TASK OBJECTIVE: Copy out the lines below word for word, without changing anything.

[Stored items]
□ □ □

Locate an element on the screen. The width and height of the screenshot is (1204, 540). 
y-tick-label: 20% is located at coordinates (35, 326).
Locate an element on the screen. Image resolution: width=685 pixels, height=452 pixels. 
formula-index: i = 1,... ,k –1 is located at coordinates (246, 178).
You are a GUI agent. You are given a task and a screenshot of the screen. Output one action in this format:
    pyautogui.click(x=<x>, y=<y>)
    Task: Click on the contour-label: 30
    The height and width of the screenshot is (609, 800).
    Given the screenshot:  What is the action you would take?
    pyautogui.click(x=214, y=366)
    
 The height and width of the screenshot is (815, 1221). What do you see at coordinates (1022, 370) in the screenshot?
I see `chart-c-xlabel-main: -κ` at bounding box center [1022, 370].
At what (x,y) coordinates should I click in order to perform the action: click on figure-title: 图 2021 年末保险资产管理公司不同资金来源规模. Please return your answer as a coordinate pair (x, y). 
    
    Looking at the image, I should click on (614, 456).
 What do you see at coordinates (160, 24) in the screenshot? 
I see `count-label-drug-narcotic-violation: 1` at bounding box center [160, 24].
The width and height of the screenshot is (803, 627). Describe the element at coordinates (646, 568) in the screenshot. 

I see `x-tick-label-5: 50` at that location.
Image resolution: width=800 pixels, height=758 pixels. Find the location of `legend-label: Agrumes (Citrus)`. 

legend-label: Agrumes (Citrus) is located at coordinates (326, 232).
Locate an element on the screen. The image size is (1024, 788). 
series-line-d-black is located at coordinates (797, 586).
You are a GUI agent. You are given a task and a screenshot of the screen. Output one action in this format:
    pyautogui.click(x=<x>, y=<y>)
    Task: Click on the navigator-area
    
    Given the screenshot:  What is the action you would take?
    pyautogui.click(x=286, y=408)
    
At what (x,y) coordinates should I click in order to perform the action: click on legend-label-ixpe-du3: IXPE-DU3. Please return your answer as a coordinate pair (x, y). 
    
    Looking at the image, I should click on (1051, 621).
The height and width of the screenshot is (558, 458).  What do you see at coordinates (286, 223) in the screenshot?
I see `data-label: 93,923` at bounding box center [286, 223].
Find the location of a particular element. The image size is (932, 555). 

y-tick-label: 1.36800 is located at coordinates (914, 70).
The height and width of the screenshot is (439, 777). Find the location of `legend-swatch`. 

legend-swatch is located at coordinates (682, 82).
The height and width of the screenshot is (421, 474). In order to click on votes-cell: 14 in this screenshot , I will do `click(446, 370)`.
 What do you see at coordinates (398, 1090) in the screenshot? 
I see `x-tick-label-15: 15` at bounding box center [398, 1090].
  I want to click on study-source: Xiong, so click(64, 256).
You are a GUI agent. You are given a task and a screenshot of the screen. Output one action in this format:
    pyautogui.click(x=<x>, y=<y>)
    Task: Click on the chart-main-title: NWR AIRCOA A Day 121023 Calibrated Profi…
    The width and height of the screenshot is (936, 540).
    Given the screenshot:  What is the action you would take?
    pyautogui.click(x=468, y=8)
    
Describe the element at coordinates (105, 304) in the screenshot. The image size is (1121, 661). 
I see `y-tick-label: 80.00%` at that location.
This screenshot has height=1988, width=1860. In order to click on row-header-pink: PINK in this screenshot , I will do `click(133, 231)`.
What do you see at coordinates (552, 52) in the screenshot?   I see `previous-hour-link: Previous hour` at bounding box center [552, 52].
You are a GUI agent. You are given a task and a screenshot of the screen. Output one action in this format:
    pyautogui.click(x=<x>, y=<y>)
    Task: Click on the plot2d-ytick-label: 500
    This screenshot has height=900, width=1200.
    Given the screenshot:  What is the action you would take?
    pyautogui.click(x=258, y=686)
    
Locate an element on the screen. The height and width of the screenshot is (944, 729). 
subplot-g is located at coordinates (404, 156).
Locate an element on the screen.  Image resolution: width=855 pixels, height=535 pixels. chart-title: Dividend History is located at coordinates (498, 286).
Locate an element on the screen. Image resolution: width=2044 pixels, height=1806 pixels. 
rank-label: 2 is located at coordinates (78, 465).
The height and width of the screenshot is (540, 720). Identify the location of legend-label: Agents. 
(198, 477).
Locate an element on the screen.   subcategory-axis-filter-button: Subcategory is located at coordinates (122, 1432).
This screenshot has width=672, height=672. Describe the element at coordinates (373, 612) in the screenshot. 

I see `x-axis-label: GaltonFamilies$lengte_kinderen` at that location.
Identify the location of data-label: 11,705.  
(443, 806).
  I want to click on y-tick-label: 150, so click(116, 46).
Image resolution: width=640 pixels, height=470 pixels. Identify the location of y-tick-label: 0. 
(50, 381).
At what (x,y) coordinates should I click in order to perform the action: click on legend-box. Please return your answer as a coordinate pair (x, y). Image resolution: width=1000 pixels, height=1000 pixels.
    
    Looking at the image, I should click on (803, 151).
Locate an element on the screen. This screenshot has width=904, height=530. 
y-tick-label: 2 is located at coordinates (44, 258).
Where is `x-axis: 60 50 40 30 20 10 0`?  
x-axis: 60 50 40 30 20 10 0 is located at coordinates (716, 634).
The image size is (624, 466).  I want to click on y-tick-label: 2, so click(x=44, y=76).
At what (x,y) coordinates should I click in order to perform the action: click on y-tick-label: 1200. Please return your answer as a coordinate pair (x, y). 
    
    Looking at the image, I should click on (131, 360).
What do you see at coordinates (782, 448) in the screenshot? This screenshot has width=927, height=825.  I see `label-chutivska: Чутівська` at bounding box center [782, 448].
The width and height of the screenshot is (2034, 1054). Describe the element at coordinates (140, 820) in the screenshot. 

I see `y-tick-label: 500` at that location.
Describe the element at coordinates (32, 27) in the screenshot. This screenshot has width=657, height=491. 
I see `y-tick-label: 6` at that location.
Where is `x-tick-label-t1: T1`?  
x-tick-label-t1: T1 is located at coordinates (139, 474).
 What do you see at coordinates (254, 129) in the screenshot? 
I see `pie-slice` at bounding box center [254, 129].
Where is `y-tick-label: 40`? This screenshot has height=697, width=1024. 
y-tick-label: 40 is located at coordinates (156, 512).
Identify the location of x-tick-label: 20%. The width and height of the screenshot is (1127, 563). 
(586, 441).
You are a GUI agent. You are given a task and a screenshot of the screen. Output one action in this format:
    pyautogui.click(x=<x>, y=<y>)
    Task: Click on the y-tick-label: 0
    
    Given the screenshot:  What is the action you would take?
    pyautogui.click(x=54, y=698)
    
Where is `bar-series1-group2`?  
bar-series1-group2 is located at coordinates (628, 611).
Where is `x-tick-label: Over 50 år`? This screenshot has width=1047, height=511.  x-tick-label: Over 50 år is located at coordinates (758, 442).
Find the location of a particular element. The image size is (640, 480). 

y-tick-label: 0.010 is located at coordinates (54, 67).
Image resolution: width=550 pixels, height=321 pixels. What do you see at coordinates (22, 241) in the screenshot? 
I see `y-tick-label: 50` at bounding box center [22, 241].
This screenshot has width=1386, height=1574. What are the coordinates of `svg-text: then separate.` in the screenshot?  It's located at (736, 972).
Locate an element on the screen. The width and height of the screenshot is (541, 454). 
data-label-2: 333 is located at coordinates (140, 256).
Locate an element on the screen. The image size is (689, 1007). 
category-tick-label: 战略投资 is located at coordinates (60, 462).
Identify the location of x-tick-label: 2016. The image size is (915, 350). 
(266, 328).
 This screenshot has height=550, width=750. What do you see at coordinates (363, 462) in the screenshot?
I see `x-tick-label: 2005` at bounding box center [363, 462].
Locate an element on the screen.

□ □ □

RESULT FOR THIS TASK:
Locate an element on the screen. The width and height of the screenshot is (1204, 540). 
y-tick-label: 20% is located at coordinates (35, 326).
Locate an element on the screen. Image resolution: width=685 pixels, height=452 pixels. 
formula-index: i = 1,... ,k –1 is located at coordinates (246, 178).
You are a GUI agent. You are given a task and a screenshot of the screen. Output one action in this format:
    pyautogui.click(x=<x>, y=<y>)
    Task: Click on the contour-label: 30
    The height and width of the screenshot is (609, 800).
    Given the screenshot:  What is the action you would take?
    pyautogui.click(x=214, y=366)
    
 The height and width of the screenshot is (815, 1221). What do you see at coordinates (1022, 370) in the screenshot?
I see `chart-c-xlabel-main: -κ` at bounding box center [1022, 370].
At what (x,y) coordinates should I click in order to perform the action: click on figure-title: 图 2021 年末保险资产管理公司不同资金来源规模. Please return your answer as a coordinate pair (x, y). 
    
    Looking at the image, I should click on (614, 456).
 What do you see at coordinates (160, 24) in the screenshot? 
I see `count-label-drug-narcotic-violation: 1` at bounding box center [160, 24].
The width and height of the screenshot is (803, 627). Describe the element at coordinates (646, 568) in the screenshot. 

I see `x-tick-label-5: 50` at that location.
Image resolution: width=800 pixels, height=758 pixels. Find the location of `legend-label: Agrumes (Citrus)`. 

legend-label: Agrumes (Citrus) is located at coordinates (326, 232).
Locate an element on the screen. The image size is (1024, 788). 
series-line-d-black is located at coordinates (797, 586).
You are a GUI agent. You are given a task and a screenshot of the screen. Output one action in this format:
    pyautogui.click(x=<x>, y=<y>)
    Task: Click on the navigator-area
    
    Given the screenshot:  What is the action you would take?
    pyautogui.click(x=286, y=408)
    
At what (x,y) coordinates should I click in order to perform the action: click on legend-label-ixpe-du3: IXPE-DU3. Please return your answer as a coordinate pair (x, y). 
    
    Looking at the image, I should click on (1051, 621).
The height and width of the screenshot is (558, 458).  What do you see at coordinates (286, 223) in the screenshot?
I see `data-label: 93,923` at bounding box center [286, 223].
Find the location of a particular element. The image size is (932, 555). 

y-tick-label: 1.36800 is located at coordinates (914, 70).
The height and width of the screenshot is (439, 777). Find the location of `legend-swatch`. 

legend-swatch is located at coordinates (682, 82).
The height and width of the screenshot is (421, 474). In order to click on votes-cell: 14 in this screenshot , I will do `click(446, 370)`.
 What do you see at coordinates (398, 1090) in the screenshot? 
I see `x-tick-label-15: 15` at bounding box center [398, 1090].
  I want to click on study-source: Xiong, so click(64, 256).
You are a GUI agent. You are given a task and a screenshot of the screen. Output one action in this format:
    pyautogui.click(x=<x>, y=<y>)
    Task: Click on the chart-main-title: NWR AIRCOA A Day 121023 Calibrated Profi…
    The width and height of the screenshot is (936, 540).
    Given the screenshot:  What is the action you would take?
    pyautogui.click(x=468, y=8)
    
Describe the element at coordinates (105, 304) in the screenshot. The image size is (1121, 661). 
I see `y-tick-label: 80.00%` at that location.
This screenshot has height=1988, width=1860. In order to click on row-header-pink: PINK in this screenshot , I will do `click(133, 231)`.
What do you see at coordinates (552, 52) in the screenshot?   I see `previous-hour-link: Previous hour` at bounding box center [552, 52].
You are a GUI agent. You are given a task and a screenshot of the screen. Output one action in this format:
    pyautogui.click(x=<x>, y=<y>)
    Task: Click on the plot2d-ytick-label: 500
    This screenshot has height=900, width=1200.
    Given the screenshot:  What is the action you would take?
    pyautogui.click(x=258, y=686)
    
Locate an element on the screen. The height and width of the screenshot is (944, 729). 
subplot-g is located at coordinates (404, 156).
Locate an element on the screen.  Image resolution: width=855 pixels, height=535 pixels. chart-title: Dividend History is located at coordinates (498, 286).
Locate an element on the screen. Image resolution: width=2044 pixels, height=1806 pixels. 
rank-label: 2 is located at coordinates (78, 465).
The height and width of the screenshot is (540, 720). Identify the location of legend-label: Agents. 
(198, 477).
Locate an element on the screen.   subcategory-axis-filter-button: Subcategory is located at coordinates (122, 1432).
This screenshot has width=672, height=672. Describe the element at coordinates (373, 612) in the screenshot. 

I see `x-axis-label: GaltonFamilies$lengte_kinderen` at that location.
Identify the location of data-label: 11,705.  
(443, 806).
  I want to click on y-tick-label: 150, so click(116, 46).
Image resolution: width=640 pixels, height=470 pixels. Identify the location of y-tick-label: 0. 
(50, 381).
At what (x,y) coordinates should I click in order to perform the action: click on legend-box. Please return your answer as a coordinate pair (x, y). Image resolution: width=1000 pixels, height=1000 pixels.
    
    Looking at the image, I should click on (803, 151).
Locate an element on the screen. This screenshot has width=904, height=530. 
y-tick-label: 2 is located at coordinates (44, 258).
Where is `x-axis: 60 50 40 30 20 10 0`?  
x-axis: 60 50 40 30 20 10 0 is located at coordinates (716, 634).
The image size is (624, 466).  I want to click on y-tick-label: 2, so click(x=44, y=76).
At what (x,y) coordinates should I click in order to perform the action: click on y-tick-label: 1200. Please return your answer as a coordinate pair (x, y). 
    
    Looking at the image, I should click on (131, 360).
What do you see at coordinates (782, 448) in the screenshot? This screenshot has width=927, height=825.  I see `label-chutivska: Чутівська` at bounding box center [782, 448].
The width and height of the screenshot is (2034, 1054). Describe the element at coordinates (140, 820) in the screenshot. 

I see `y-tick-label: 500` at that location.
Describe the element at coordinates (32, 27) in the screenshot. This screenshot has width=657, height=491. 
I see `y-tick-label: 6` at that location.
Where is `x-tick-label-t1: T1`?  
x-tick-label-t1: T1 is located at coordinates (139, 474).
 What do you see at coordinates (254, 129) in the screenshot? 
I see `pie-slice` at bounding box center [254, 129].
Where is `y-tick-label: 40`? This screenshot has height=697, width=1024. 
y-tick-label: 40 is located at coordinates (156, 512).
Identify the location of x-tick-label: 20%. The width and height of the screenshot is (1127, 563). 
(586, 441).
You are a GUI agent. You are given a task and a screenshot of the screen. Output one action in this format:
    pyautogui.click(x=<x>, y=<y>)
    Task: Click on the y-tick-label: 0
    
    Given the screenshot:  What is the action you would take?
    pyautogui.click(x=54, y=698)
    
Where is `bar-series1-group2`?  
bar-series1-group2 is located at coordinates (628, 611).
Where is `x-tick-label: Over 50 år`? This screenshot has width=1047, height=511.  x-tick-label: Over 50 år is located at coordinates (758, 442).
Find the location of a particular element. The image size is (640, 480). 

y-tick-label: 0.010 is located at coordinates (54, 67).
Image resolution: width=550 pixels, height=321 pixels. What do you see at coordinates (22, 241) in the screenshot? 
I see `y-tick-label: 50` at bounding box center [22, 241].
This screenshot has width=1386, height=1574. What are the coordinates of `svg-text: then separate.` in the screenshot?  It's located at (736, 972).
Locate an element on the screen. The width and height of the screenshot is (541, 454). 
data-label-2: 333 is located at coordinates (140, 256).
Locate an element on the screen. The image size is (689, 1007). 
category-tick-label: 战略投资 is located at coordinates (60, 462).
Identify the location of x-tick-label: 2016. The image size is (915, 350). 
(266, 328).
 This screenshot has height=550, width=750. What do you see at coordinates (363, 462) in the screenshot?
I see `x-tick-label: 2005` at bounding box center [363, 462].
Locate an element on the screen.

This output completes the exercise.